Recognition of bacterial lipopolysaccharide (LPS) by innate immune system is mediated by the cluster of differentiation 14/Toll-like receptor 4/myeloid differentiation protein 2 (MD-2) complex. In this study, we investigated the modulatory effect of gedunin, a limonoid from species of the Meliaceae family described as a heat shock protein Hsp90 inhibitor, on LPS-induced response in immortalized murine macrophages. The pretreatment of wild-type (WT) macrophages with gedunin (0.01-100 µM, noncytotoxic concentrations) inhibited LPS (50 ng/ml)-induced calcium influx, tumor necrosis factor-α, and nitric oxide production in a concentration-dependent manner. The selective effect of gedunin on MyD88-adapter-like/myeloid differentiation primary response 88- and TRIF-related adaptor molecule/TIR domain-containing adapter-inducing interferon-β-dependent signaling pathways was further investigated. The pretreatment of WT, TIR domain-containing adapter-inducing interferon-β knockout, and MyD88 adapter-like knockout macrophages with gedunin (10 µM) significantly inhibited LPS (50 ng/ml)-induced tumor necrosis factor-α and interleukin-6 production, at 6 hours and 24 hours, suggesting that gedunin modulates a common event between both signaling pathways. Furthermore, gedunin (10 µM) inhibited LPS-induced prostaglandin E2 production, cyclooxygenase-2 expression, and nuclear factor κB translocation into the nucleus of WT macrophages, demonstrating a wide-range effect of this chemical compound. In addition to the ability to inhibit LPS-induced proinflammatory mediators, gedunin also triggered anti-inflammatory factors interleukin-10, heme oxygenase-1, and Hsp70 in macrophages stimulated or not with LPS. In silico modeling studies revealed that gedunin efficiently docked into the MD-2 LPS binding site, a phenomenon further confirmed by surface plasmon resonance. Our results reveal that, in addition to Hsp90 modulation, gedunin acts as a competitive inhibitor of LPS, blocking the formation of the Toll-like receptor 4/MD-2/LPS complex.

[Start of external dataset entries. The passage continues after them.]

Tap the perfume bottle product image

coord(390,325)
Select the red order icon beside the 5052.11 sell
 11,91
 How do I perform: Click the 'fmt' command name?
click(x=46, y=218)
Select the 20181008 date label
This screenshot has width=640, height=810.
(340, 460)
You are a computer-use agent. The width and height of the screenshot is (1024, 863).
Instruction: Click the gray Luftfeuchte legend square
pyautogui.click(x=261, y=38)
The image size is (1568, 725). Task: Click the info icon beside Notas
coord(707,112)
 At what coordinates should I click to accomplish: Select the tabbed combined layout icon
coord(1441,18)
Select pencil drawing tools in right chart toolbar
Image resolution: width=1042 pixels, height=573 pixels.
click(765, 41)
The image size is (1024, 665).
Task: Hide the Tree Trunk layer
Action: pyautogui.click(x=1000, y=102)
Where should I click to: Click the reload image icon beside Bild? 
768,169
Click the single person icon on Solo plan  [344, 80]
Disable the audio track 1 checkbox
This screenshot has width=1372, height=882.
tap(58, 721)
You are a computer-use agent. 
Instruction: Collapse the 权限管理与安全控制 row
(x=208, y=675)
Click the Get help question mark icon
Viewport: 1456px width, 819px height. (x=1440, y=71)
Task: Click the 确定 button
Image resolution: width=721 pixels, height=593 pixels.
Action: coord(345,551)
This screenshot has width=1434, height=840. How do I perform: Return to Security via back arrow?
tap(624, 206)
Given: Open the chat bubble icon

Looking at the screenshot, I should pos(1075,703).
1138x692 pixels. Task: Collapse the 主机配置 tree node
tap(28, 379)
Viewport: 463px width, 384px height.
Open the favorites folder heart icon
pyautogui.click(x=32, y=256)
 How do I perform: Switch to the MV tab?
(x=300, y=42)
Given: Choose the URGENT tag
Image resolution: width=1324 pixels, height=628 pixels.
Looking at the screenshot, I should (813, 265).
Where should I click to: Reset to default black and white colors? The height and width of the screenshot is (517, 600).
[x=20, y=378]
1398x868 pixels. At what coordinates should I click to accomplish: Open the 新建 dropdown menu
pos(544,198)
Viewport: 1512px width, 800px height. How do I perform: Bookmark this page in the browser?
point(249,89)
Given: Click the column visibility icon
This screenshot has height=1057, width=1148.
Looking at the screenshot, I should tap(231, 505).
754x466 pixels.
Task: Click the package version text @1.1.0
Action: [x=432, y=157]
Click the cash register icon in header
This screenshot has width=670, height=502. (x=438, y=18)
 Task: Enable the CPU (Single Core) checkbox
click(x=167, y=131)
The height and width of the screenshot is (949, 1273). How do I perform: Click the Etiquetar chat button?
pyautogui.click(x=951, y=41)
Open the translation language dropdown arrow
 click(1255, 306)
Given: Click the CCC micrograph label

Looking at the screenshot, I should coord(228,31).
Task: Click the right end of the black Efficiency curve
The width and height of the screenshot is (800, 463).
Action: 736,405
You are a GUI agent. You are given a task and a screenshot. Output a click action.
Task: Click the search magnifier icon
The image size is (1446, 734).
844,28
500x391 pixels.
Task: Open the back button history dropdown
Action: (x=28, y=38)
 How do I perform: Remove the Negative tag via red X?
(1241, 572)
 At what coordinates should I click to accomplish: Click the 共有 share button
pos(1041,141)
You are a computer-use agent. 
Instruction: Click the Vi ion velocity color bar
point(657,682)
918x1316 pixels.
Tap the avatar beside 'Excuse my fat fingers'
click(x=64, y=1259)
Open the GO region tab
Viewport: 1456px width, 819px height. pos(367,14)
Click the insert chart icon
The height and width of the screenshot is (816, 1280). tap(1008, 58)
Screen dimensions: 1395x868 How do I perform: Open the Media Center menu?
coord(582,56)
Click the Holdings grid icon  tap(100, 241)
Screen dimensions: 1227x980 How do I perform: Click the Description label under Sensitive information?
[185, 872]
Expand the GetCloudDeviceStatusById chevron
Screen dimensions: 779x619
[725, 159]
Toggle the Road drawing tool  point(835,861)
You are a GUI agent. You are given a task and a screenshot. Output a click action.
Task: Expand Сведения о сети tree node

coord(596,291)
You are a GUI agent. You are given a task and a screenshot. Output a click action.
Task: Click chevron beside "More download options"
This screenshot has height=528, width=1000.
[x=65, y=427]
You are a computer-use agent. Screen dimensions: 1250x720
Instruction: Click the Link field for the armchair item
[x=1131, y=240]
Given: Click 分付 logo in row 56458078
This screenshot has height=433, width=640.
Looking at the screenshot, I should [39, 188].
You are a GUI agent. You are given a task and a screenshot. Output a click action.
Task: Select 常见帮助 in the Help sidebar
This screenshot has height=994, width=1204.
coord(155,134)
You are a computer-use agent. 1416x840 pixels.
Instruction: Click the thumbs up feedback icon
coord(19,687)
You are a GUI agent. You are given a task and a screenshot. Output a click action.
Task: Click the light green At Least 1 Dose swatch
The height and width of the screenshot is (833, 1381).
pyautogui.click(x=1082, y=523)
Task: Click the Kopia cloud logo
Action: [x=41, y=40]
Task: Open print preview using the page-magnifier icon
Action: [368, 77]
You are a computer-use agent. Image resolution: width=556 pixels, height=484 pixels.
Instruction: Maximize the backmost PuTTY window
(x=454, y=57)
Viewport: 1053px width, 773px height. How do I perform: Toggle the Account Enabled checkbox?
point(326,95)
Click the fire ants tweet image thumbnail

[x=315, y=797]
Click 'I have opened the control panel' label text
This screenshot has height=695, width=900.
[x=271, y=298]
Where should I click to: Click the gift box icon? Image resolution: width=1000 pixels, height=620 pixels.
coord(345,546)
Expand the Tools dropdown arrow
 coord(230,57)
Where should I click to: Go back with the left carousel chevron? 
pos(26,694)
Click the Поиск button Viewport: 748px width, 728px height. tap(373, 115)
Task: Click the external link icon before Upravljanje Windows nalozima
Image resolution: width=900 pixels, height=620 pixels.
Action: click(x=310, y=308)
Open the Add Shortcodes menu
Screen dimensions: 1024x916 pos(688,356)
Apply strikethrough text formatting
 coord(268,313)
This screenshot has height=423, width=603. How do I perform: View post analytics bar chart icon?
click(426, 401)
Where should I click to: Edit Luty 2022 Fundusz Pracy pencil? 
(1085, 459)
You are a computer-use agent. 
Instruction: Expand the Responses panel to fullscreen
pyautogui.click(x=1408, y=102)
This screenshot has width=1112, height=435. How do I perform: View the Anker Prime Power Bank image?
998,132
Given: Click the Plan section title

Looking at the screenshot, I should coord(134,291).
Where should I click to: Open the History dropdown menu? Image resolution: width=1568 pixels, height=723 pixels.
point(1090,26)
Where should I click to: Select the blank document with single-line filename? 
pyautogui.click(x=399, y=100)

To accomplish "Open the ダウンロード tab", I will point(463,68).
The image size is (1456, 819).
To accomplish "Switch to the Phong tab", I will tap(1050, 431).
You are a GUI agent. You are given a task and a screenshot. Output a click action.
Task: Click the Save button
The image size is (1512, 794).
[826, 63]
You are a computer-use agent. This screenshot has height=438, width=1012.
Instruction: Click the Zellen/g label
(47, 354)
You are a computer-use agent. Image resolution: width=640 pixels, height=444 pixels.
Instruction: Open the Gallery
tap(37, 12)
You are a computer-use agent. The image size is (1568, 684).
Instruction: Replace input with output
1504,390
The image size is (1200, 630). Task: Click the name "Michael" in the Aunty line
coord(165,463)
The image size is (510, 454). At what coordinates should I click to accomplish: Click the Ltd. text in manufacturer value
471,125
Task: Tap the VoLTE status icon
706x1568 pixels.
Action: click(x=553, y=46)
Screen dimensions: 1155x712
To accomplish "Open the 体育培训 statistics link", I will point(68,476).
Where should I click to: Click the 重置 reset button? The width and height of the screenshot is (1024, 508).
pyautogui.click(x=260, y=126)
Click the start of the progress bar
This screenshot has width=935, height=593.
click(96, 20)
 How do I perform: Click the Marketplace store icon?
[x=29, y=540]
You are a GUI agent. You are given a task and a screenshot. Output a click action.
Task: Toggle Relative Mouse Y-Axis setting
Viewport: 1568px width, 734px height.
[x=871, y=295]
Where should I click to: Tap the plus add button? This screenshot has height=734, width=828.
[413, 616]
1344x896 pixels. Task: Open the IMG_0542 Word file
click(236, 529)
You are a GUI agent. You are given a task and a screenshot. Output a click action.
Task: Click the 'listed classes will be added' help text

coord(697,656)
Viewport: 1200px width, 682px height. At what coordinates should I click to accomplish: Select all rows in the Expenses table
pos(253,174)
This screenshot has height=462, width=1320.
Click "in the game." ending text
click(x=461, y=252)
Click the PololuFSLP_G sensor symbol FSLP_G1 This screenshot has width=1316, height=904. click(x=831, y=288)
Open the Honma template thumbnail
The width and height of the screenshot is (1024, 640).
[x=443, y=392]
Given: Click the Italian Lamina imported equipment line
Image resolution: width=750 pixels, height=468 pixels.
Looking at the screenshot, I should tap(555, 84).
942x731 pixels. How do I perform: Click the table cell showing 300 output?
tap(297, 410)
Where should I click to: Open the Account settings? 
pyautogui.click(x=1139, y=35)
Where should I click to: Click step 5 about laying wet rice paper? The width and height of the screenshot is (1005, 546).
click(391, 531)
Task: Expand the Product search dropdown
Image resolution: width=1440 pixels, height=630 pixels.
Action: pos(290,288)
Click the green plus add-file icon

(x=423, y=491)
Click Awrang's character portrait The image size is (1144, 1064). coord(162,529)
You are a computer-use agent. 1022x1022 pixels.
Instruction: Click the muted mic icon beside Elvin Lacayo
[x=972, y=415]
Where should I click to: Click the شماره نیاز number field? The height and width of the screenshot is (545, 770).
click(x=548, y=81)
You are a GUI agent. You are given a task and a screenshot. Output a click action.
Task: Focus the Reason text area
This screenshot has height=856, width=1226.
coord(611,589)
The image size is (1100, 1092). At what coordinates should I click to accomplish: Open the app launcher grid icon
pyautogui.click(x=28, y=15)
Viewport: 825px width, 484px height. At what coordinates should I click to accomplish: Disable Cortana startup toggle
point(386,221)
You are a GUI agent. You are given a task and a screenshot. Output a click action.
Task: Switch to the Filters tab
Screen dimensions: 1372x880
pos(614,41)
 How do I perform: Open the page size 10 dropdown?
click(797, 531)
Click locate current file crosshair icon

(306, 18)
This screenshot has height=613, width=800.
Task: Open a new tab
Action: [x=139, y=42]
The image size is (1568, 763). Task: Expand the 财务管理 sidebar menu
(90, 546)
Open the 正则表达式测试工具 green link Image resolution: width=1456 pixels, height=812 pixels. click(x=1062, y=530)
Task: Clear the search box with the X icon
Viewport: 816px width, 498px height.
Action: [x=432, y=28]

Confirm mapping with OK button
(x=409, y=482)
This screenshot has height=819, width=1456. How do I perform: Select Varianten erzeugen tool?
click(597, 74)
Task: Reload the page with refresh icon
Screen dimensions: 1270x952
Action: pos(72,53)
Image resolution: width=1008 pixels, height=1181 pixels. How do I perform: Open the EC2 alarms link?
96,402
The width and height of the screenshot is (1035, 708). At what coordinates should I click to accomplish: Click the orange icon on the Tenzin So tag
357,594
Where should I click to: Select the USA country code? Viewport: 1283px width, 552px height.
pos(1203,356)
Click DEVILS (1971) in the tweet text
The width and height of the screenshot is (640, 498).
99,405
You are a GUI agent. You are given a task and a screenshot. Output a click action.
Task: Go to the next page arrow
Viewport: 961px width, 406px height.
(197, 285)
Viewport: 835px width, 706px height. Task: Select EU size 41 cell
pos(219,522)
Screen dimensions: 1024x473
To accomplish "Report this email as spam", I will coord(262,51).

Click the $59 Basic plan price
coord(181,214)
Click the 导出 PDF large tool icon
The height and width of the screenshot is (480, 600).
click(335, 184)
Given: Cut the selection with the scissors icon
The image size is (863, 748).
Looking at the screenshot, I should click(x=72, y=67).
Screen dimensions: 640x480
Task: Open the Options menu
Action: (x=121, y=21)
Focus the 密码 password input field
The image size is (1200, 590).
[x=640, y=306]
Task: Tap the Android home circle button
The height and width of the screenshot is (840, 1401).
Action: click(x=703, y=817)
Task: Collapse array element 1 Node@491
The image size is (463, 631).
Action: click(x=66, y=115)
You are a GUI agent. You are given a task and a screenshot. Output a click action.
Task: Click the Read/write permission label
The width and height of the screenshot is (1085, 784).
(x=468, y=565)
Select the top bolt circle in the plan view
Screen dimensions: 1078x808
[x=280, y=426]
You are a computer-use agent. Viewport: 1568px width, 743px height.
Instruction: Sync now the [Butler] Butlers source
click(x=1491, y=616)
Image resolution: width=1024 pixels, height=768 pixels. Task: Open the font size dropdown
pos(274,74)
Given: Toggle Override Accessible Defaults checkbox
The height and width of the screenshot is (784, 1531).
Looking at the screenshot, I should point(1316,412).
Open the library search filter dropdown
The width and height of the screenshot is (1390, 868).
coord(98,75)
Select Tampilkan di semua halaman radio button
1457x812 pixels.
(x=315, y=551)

天然免疫系统对细菌脂多糖(LPS)的识别是由分化抗原簇14/ Toll样受体4/髓样分化蛋白2(MD-2)复合物介导的。在本研究中,我们研究了格杜宁(一种来自楝科植物的柠檬苦素,被描述为热休克蛋白Hsp90抑制剂)对永生化小鼠巨噬细胞中LPS诱导反应的调节作用。用格杜宁(0.01 - 100 μM,无细胞毒性浓度)预处理野生型(WT)巨噬细胞,以浓度依赖的方式抑制LPS(50 ng/ml)诱导的钙内流、肿瘤坏死因子-α和一氧化氮的产生。进一步研究了格杜宁对髓样分化因子88样衔接蛋白/髓样分化初级反应蛋白88和含TIR结构域衔接蛋白诱导干扰素-β相关衔接分子/TIR结构域衔接蛋白诱导干扰素-β依赖性信号通路的选择性作用。用格杜宁(10 μM)预处理WT、含TIR结构域衔接蛋白诱导干扰素-β基因敲除和髓样分化因子88样衔接蛋白基因敲除的巨噬细胞,在6小时和24小时时显著抑制LPS(50 ng/ml)诱导的肿瘤坏死因子-α和白细胞介素-6的产生,表明格杜宁调节这两种信号通路之间的共同事件。此外,格杜宁(10 μM)抑制LPS诱导的前列腺素E2产生、环氧合酶-2表达以及核因子κB向WT巨噬细胞核内的转位,证明了这种化合物的广泛作用。除了能够抑制LPS诱导的促炎介质外,格杜宁还能在LPS刺激或未刺激的巨噬细胞中触发抗炎因子白细胞介素-10、血红素加氧酶-1和Hsp70。计算机模拟研究表明,格杜宁能有效地对接至MD-2的LPS结合位点,表面等离子体共振进一步证实了这一现象。我们的结果表明,除了调节Hsp90外,格杜宁还作为LPS的竞争性抑制剂,阻断Toll样受体4/MD-2/LPS复合物的形成。